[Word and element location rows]

+ + +

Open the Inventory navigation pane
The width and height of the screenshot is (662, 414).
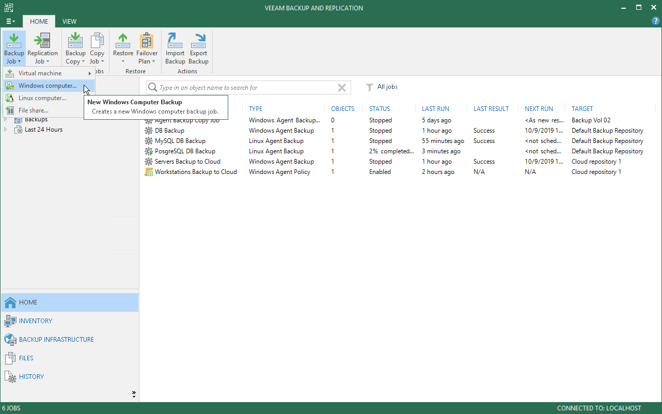[36, 321]
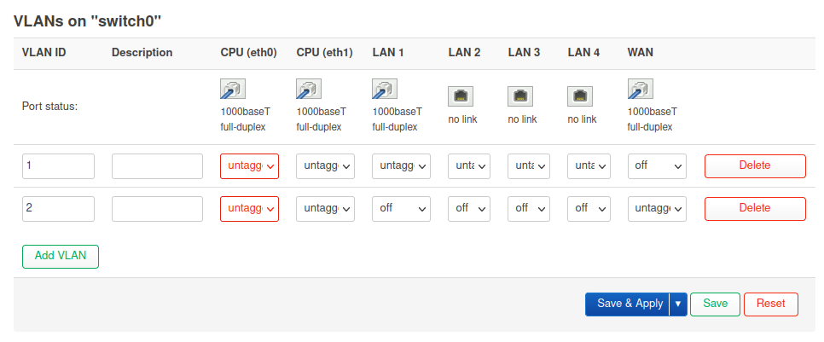Click the WAN port status icon
Image resolution: width=824 pixels, height=342 pixels.
(x=639, y=90)
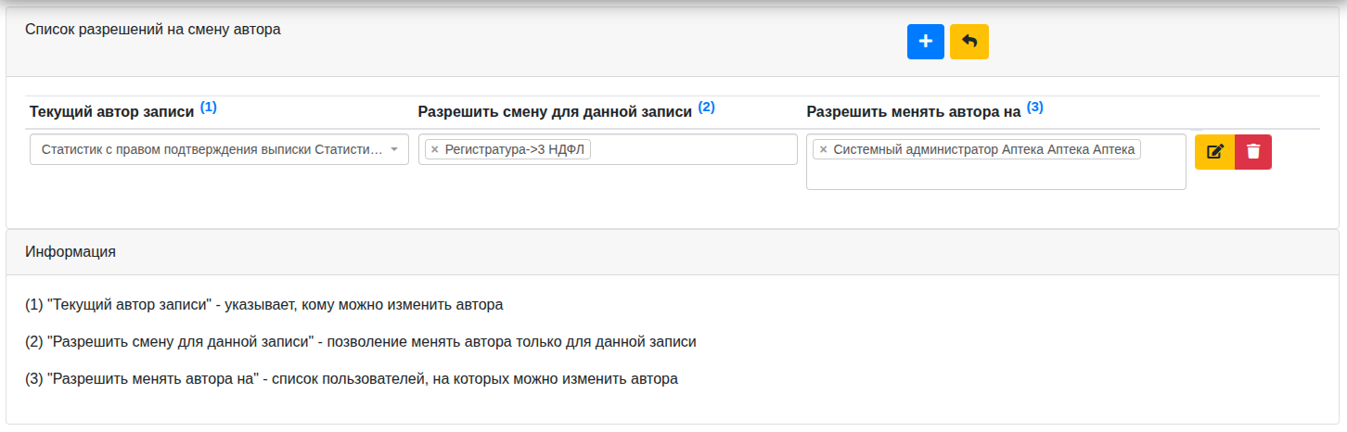This screenshot has height=432, width=1347.
Task: Click the dropdown arrow of current author select
Action: pos(394,149)
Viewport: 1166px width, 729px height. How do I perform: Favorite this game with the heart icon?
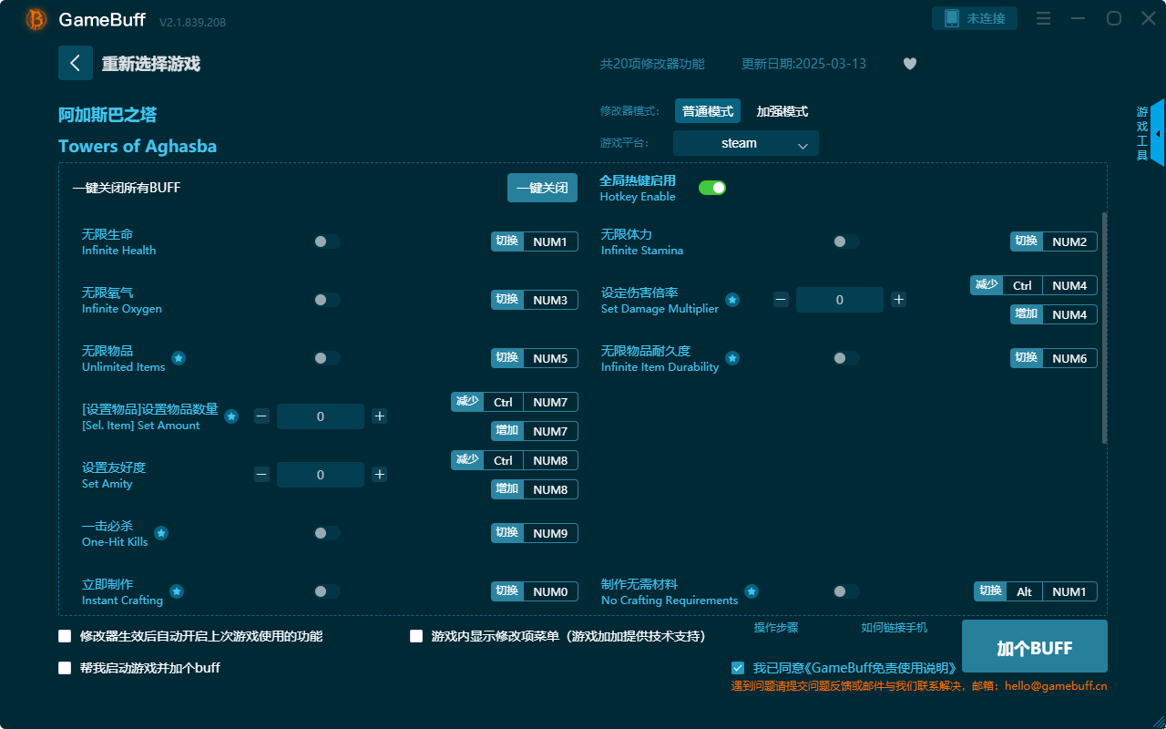pos(909,64)
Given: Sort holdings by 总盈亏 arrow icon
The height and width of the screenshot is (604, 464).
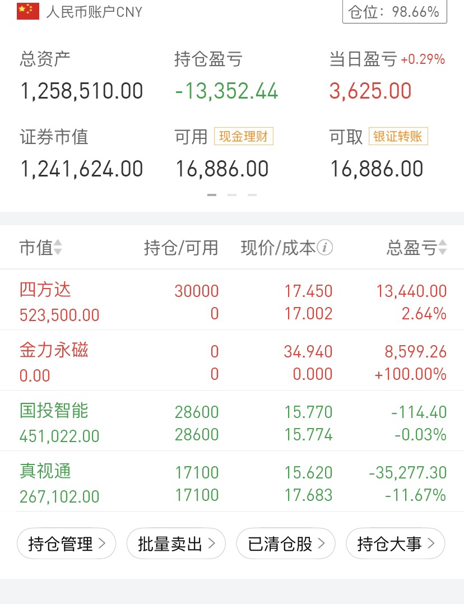Looking at the screenshot, I should click(x=442, y=248).

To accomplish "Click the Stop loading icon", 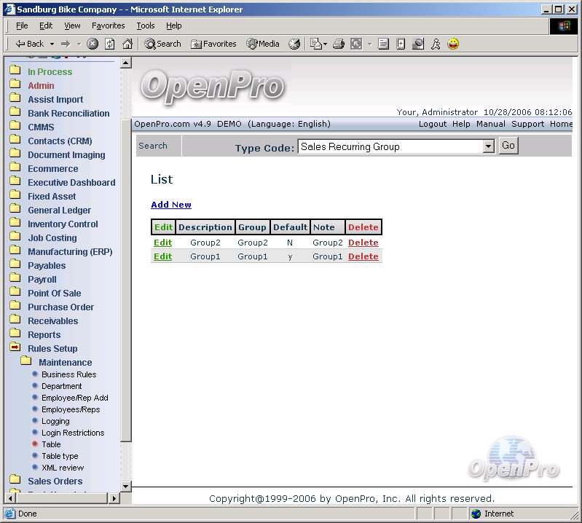I will tap(93, 44).
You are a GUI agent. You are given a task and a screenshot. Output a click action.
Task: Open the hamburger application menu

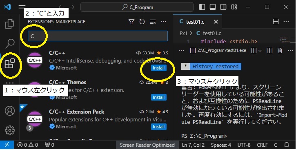pyautogui.click(x=22, y=7)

+ + +

→ What to do: Put the lines from the one containing "You are a GUI" through the end of the rows, inclusive, into a Markdown table with the columns Number and Line. Skip blank lines, and leave the pictures out.

→ Task response:
| Number | Line |
|---|---|
| 1 | You are a GUI agent. You are given a task and a screenshot. Output a click action. |
| 2 | Task: Open the hamburger application menu |
| 3 | pyautogui.click(x=22, y=7) |